Balat and Kayumi were charged in a criminal complaint following their arrests last month. Now indicted by a federal grand jury, on charges including attempted use of a weapon of mass destruction and conspiracy to provide material support to a foreign terrorist organization, the pair could face life in prison if convicted.

Prosecutors say Balat and Kayumi targeted an anti-Muslim protest hosted by pardoned Jan. 6 rioter and white nationalist Jake Lang, who staged the modestly attended demonstration just steps away from New York City Mayor Zohran Mamdani’s residence at Gracie Mansion.

There, Balat was caught on camera lobbing a device that appeared to be a jar filled with shrapnel and explosives, handed to him by Kayumi. But the device didn’t detonate, and no one was injured.

Balat and Kayumi were arrested that day.

Since then, federal investigators claim they recovered a notebook with pages of plans, some of which listed ingredients and equipment for mixing explosives. Another page purportedly described an alternate plan for an attack by vehicle, including the “ideal vehicle" for such an attack, which would be “load bearing," “large in size,” “reasonably fast” and “heavy in weight.”

Prosecutors say the FBI also discovered a storage unit, rented by Balat, that contained explosive residue and bombmaking supplies.

“In the center of the floor inside the storage unit was a piece of paper containing the handwritten words, ‘All praise is due to Allah!!! [D]ie in your rage ya kuffar!’” the government claims in the indictment.

The dashcam audio also captured them discussing potential targets for the attack, including a person referred to as “Individual-1” in the indictment, prosecutors say. It’s not immediately clear whether that person is Lang.

“Just can’t wait for that bomb to go off and his freaking head, his body to get split in half bro, dead,” Balat said, according to the indictment.

“He hasn’t posted anything yet,” Kayumi reportedly replied. “Bro, this is so cool.”

Both acknowledged in that conversation that they were also targeting “the government” and “civilians also,” prosecutors say.
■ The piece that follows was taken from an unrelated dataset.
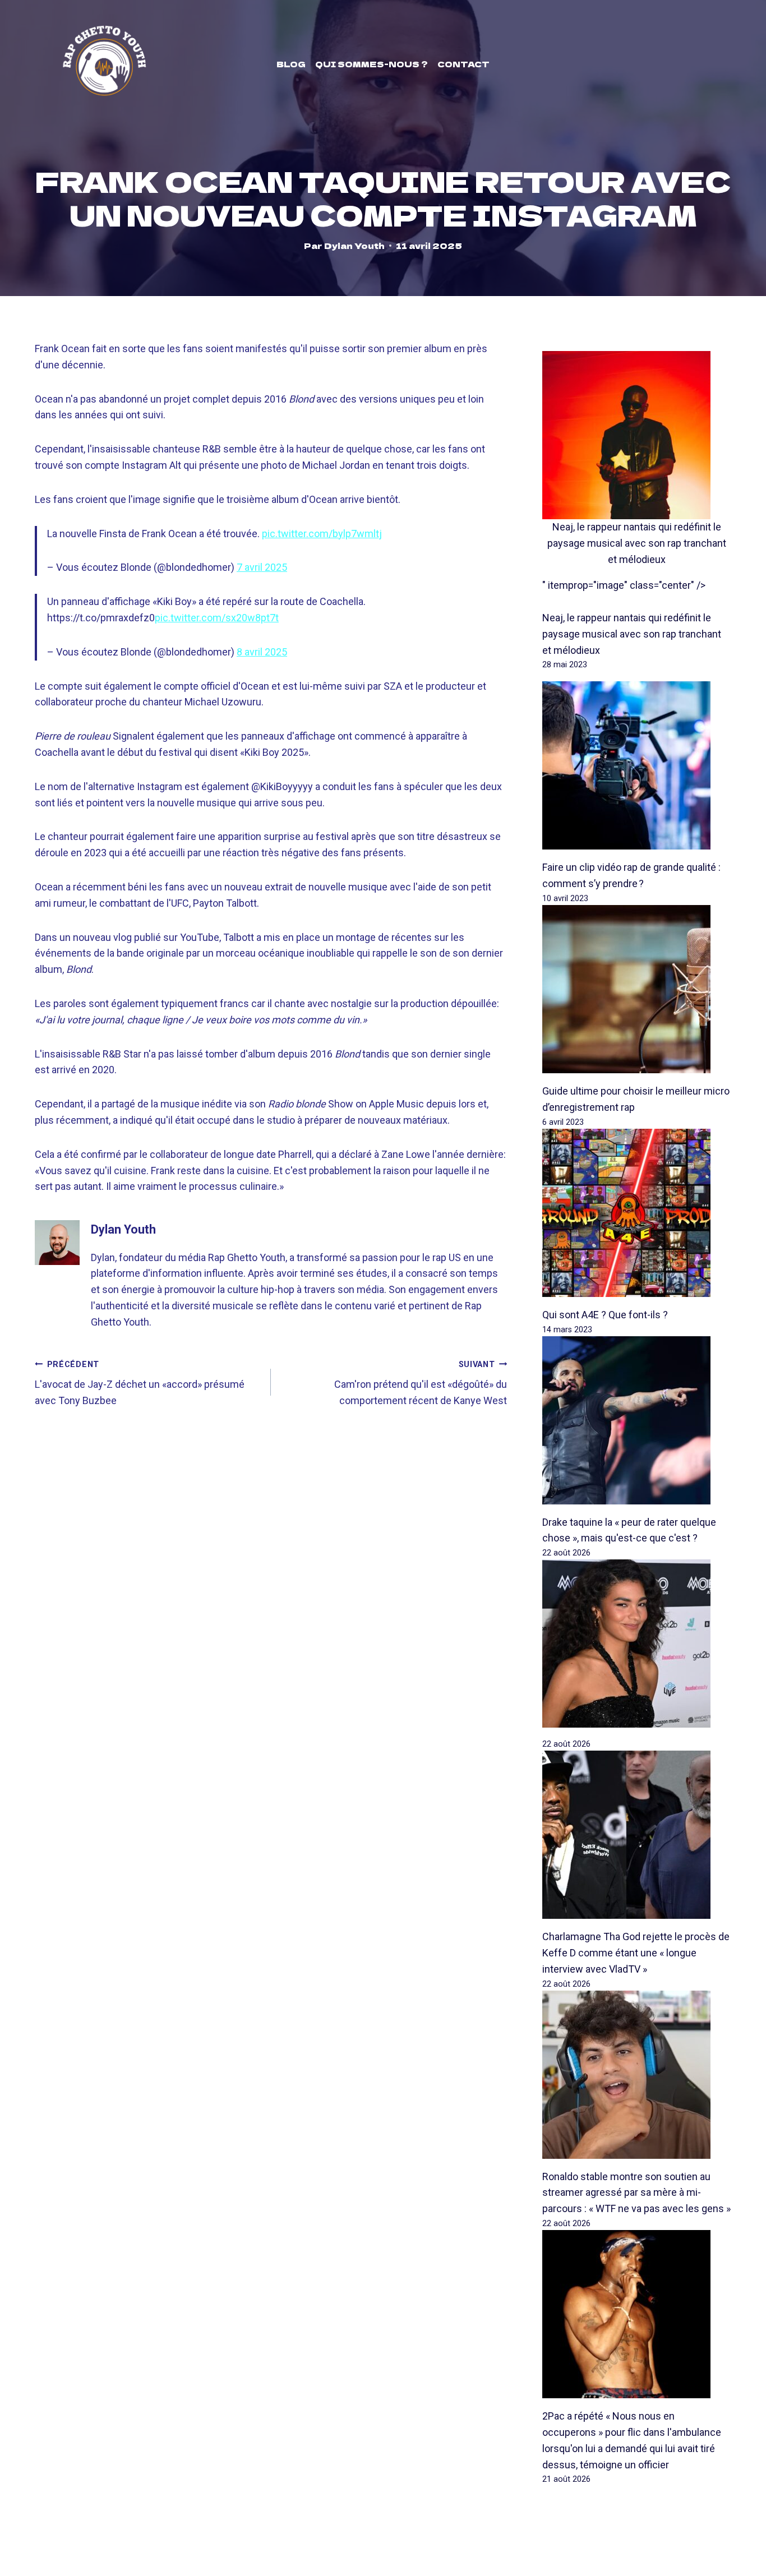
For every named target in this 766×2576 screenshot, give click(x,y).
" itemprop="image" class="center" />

Following their arrests, Balat and Kayumi both supposedly made statements invoking the Islamic State.

Prosecutors claim Balat wrote the following on a piece of paper at the police station: “All praise is due to Allah lord of all worlds! I pledge my allegiance to the Islamic State.” They also say he said he wanted to carry out an “even bigger” attack than the 2013 Boston Marathon bombing.

“It was only three deaths,” Balat said, according to prosecutors.
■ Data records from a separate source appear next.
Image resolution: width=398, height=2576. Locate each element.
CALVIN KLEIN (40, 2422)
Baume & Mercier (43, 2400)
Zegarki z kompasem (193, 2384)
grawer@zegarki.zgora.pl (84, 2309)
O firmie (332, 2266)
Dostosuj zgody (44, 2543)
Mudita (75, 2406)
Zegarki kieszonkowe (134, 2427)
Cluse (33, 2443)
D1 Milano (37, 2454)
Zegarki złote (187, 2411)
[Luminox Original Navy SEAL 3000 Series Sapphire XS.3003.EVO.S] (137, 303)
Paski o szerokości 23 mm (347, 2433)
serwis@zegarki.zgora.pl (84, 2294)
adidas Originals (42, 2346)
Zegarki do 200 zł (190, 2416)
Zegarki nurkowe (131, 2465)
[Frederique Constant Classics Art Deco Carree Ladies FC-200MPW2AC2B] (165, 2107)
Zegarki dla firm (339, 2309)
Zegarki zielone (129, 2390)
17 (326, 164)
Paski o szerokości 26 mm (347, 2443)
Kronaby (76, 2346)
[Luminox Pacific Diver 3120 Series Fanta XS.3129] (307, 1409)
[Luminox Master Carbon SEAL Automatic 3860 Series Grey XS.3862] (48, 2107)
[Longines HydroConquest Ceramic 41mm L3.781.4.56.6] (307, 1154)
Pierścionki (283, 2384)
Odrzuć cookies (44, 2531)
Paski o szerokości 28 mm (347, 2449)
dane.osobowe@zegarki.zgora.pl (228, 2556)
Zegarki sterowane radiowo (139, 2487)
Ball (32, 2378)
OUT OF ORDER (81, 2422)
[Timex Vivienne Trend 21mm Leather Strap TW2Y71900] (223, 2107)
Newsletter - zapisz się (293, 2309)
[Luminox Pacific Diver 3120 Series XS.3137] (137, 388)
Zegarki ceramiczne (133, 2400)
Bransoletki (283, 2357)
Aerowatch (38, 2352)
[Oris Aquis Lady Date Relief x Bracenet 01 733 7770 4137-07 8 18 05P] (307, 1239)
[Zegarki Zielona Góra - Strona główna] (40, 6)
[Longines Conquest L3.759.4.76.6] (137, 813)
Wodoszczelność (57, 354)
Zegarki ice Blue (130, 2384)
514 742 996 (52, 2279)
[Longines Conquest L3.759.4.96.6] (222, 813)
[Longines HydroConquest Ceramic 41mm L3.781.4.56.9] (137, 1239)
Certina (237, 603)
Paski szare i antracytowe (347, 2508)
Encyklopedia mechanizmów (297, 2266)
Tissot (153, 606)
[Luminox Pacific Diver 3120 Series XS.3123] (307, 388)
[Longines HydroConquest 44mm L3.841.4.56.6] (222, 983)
Kayumi also waived his Miranda rights at the police station and told officers that he watched Islamic State group videos on his phone, the government claims.

“Emir Balat and Ibrahim Kayumi planned this attack, transported explosive devices, and came to New York City intending to kill innocent people, as alleged in the indictment,” NYPD Commissioner Jessica Tisch said in a statement Tuesday. “What they allegedly set in motion was an ISIS-inspired act of terrorism with the potential for mass casualties. It was stopped because of the quick-thinking, decisive actions of the men and women of the NYPD, who moved toward the threat and took these individuals into custody before more lives were put at risk.”

The attack was met with swift condemnation from New York officials in its immediate aftermath, as was the Islamophobic protest it purportedly targeted.

Mamdani, New York City’s first Muslim mayor, said last month that Lang’s protest was “rooted in bigotry and racism” adding that “what followed was even more disturbing.”

“Violence at a protest is never acceptable,” the mayor said. “The attempt to use an explosive device and hurt others is not only criminal, it is reprehensible and the antithesis of who we are.”

Lang has become an infamous figure online thanks, in part, to demonstrations like the one on March 7. Just a week prior, he drove a U-haul truck to a vigil for slain Iranian Supreme Leader Ayatollah Ali Khamenei, shouted Islamophobic comments and humped a live goat. He was also spotted earlier this year throwing up a Hitler salute outside of the American Israel Public Affairs Committee headquarters in Washington, D.C.